Qualunque altro vettore vorrebbe dei tagli al personale. Alitalia resterebbe poi a quel punto con una specializzazione per area geografica, essendo Roma in una collocazione ottimale. I voli interni non hanno invece molto futuro, vista anche la presenza dell’alta velocità ferroviaria.
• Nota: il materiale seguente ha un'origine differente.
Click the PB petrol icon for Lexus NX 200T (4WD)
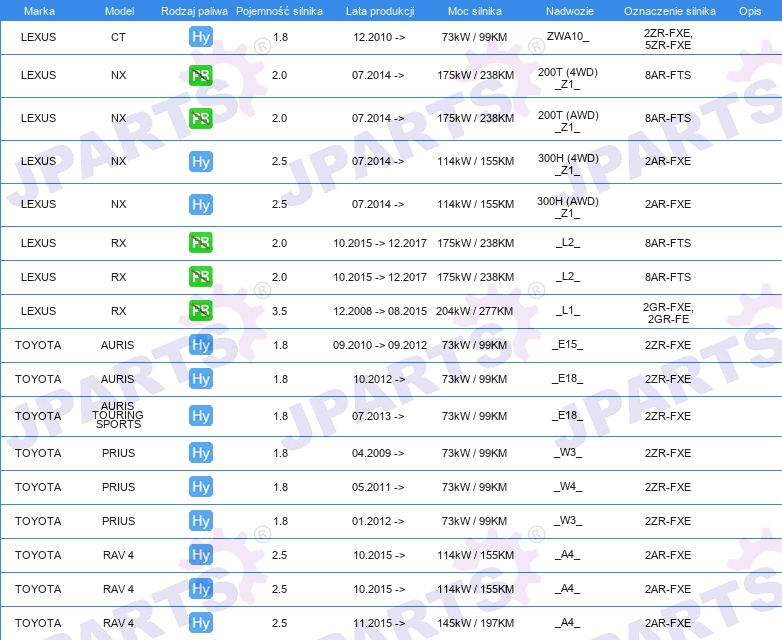coord(201,75)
Riguardo l’ex Ilva cosa può dirci?

Va anzitutto chiarita bene la situazione. A seguito dei dazi imposti da Trump, molti produttori di acciaio che esportavano negli Stati Uniti hanno visto davanti a loro una barriera tariffaria che rende meno conveniente l’export, che di conseguenza si è riversato principalmente sull’Europa. Quindi tutta la siderurgia europea è in crisi. Mentre Alitalia è un caso fortemente caratterizzato dalla situazione interna italiana, quello dell’ex Ilva dipende da una certa situazione internazionale. Noi abbiamo in ogni caso interesse ad avere un polo siderurgico nazionale.

Per quale ragione?

Perché l’industria italiana è in buona parte meccanica, perché tra un fornitore di acciaio e i clienti si stabiliscono dei rapporti anche tecnici che non è semplice ricostruire in breve tempo. Inoltre, la qualità dell’acciaio ex Ilva non si discute. Dobbiamo quindi giocarcela e in questo senso non escluderei un nuovo modo di guardare all’intervento pubblico in economia.
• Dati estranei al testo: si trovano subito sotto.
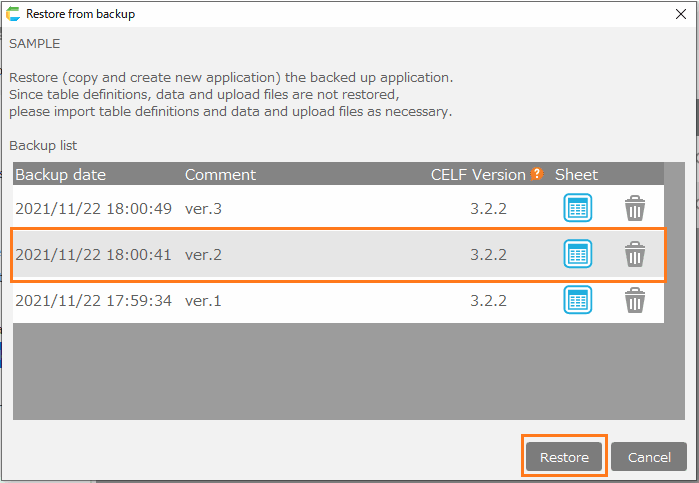
Task: Click the CELF app icon in title bar
Action: click(x=12, y=14)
Un intervento come quello dell’Iri?

Non credo si possa resuscitare l’Iri come tale, ma sicuramente si può pensare a un intervento pubblico in economia con caratteristiche diverse. In parte si è già fatto, per esempio con il Fondo strategico italiano di Cassa depositi e prestiti, per far sì che la proprietà di aziende importanti rimanesse in Italia e muovendosi poi per trovare dei partner esteri. Dobbiamo pensare a un intervento di questo tipo, puntando sui fattori produttivi, quindi politiche per la ricerca, i brevetti, la manodopera qualificata, ecc.: bisogna “rifare” l’economia partendo dai fattori.
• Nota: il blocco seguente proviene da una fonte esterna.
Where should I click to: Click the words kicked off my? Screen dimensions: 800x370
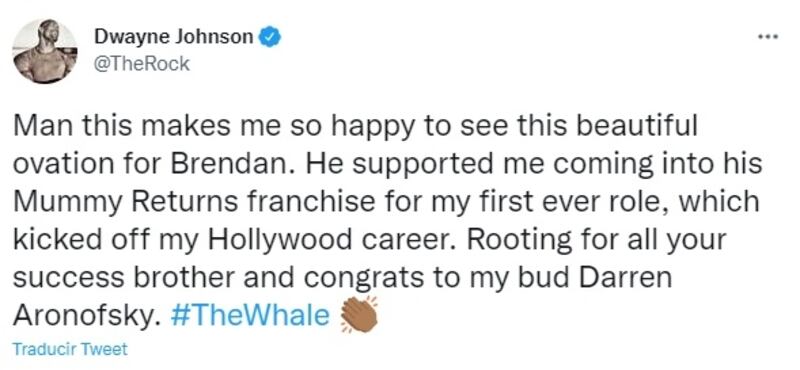pyautogui.click(x=106, y=240)
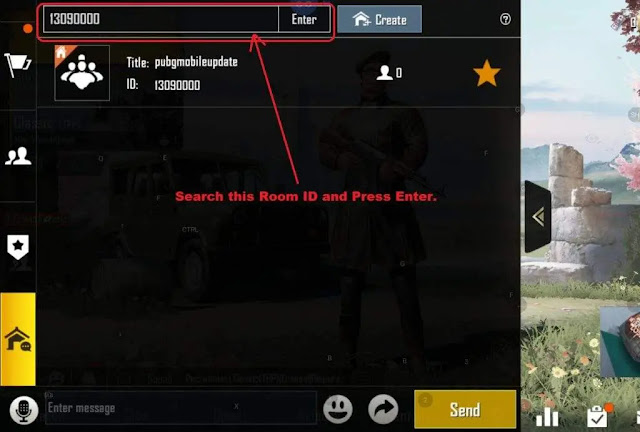Focus the room ID search field

[x=161, y=19]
Qualcosa di diverso quindi dalla mera iniezione di capitali nelle aziende in difficoltà…

Per carità, quello è il modo peggiore di agire, è un’azione che ha poca efficacia. Lo vedremmo anche con Alitalia: senza cambiare nulla e iniettando solo capitali, tra sei mesi ci ritroveremmo allo stesso punto attuale.